Saltar al contenido
Himno

Dame La Fe De Mi Jesús

esta hermosa canción cristiana habla de una fe transformadora que nace de lo divino y se concreta en la vida diaria. Su mensaje central es pedir una fe que consuele al afligido, que traiga paz y que libere del temor. Propone una fe poderosa, capaz de vencer demonios y opresiones, que resiste las pruebas y soporta el dolor con esperanza. A través de la mirada en la cruz se revela una confianza que guía, proclama el amor divino y busca cumplir la voluntad de Dios. Invita a caminar con valentía, a ayudar al débil, a cantar en medio del sufrimiento y a aspirar al triunfo eterno junto a Cristo.

Letra

I
Dame la fe de mi Jesús,
La fe bendita del Señor,
Que al afligido dé la paz,
La fe que salva de temor;
Fe de los santos galardón,
Gloriosa fe de salvación.

II
Dame la fe que trae poder,
De los demonios vencedor;
Que fieras no podrán vencer,
Ni dominarla el opresor,
Que pueda hogueras soportar
Premio de mártir alcanzar.

III
Dame la fe que vencerá,
En todo tiempo, mi Jesús;
Dame la fe que fijará
Mi vista en tu divina cruz;
Que pueda proclamar tu amor;
Tu voluntad hacer, Señor.

IV
Dame la fe que da el valor,
Que ayuda al débil a triunfar.
Que todo sufre con amor,
Y puede en el dolor cantar,
Que pueda el cielo escalar,
O aquí con Cristo caminar.

Reflexión

Querido hermano y hermana, en el caminar de la vida a menudo nos encontramos con momentos de aflicción y temor que intentan apagar nuestra esperanza y debilitar nuestras fuerzas. Es precisamente en esos instantes de incertidumbre donde brota del alma un ruego sincero y profundo: "Dame la fe de mi Jesús". No se trata de una confianza superficial, sino de esa fe bendita del Señor que tiene el poder real de traer paz a nuestro corazón afligido y de salvarnos de todo temor. Te invito a abrir tu corazón hoy y a pedir esta gloriosa fe de salvación, que es el más hermoso regalo para nuestra alma.

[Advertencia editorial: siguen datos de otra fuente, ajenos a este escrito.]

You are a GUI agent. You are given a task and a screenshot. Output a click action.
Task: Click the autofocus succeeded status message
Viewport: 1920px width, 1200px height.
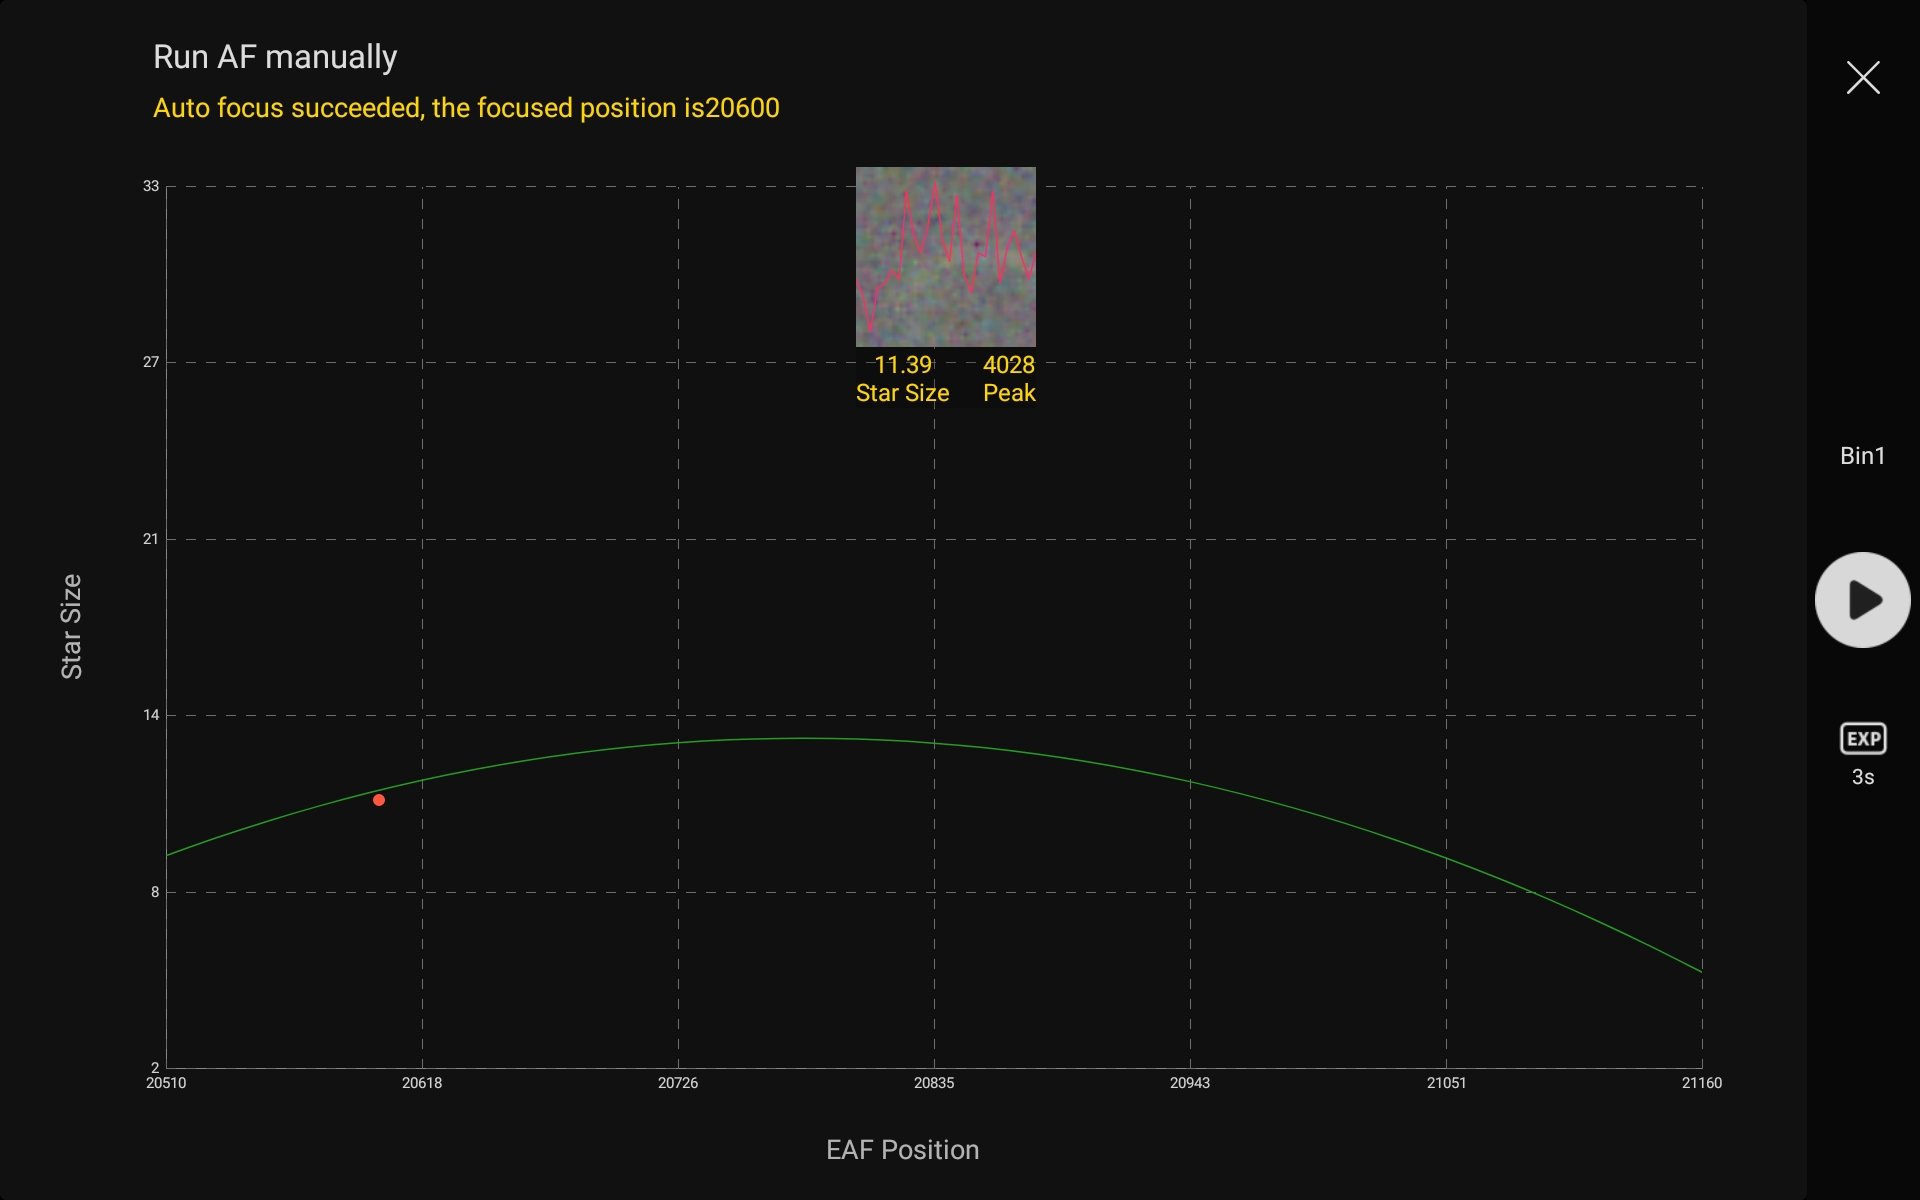[x=466, y=108]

Esta fe que anhelamos no es pasiva ni temerosa; es una fe llena de poder, capaz de vencer al opresor y de resistir las pruebas más difíciles de la existencia. Cuando te sientas débil o abrumado por las dificultades cotidianas, recuerda que la fe de Jesús da el valor necesario para que el débil triunfe. Es una fe transformadora que nos capacita para sobrellevar cualquier circunstancia con amor y, de manera asombrosa, nos permite cantar aun en medio del dolor. Te animo a reflexionar: ¿cómo cambiaría tu día si decidieras enfrentar tus batallas con una confianza tan profunda que te devuelva la capacidad de cantar en la prueba?

Finalmente, esta fe nos invita a una entrega personal y diaria que consiste en fijar nuestra vista en la divina cruz de Jesús. Al contemplar su entrega, somos impulsados a proclamar su inmenso amor y a hacer su voluntad con alegría. Te invito a dar un paso de fe hoy, decidiendo caminar aquí con Cristo, tomándolo de la mano en cada decisión. Ya sea que anhelemos la gloria del cielo o que debamos transitar por los caminos difíciles de este mundo, la fe de Jesús es nuestra victoria constante. Permite que este ruego sea tu oración diaria, confía en su poder y camina con la certeza de que su amor te sostiene.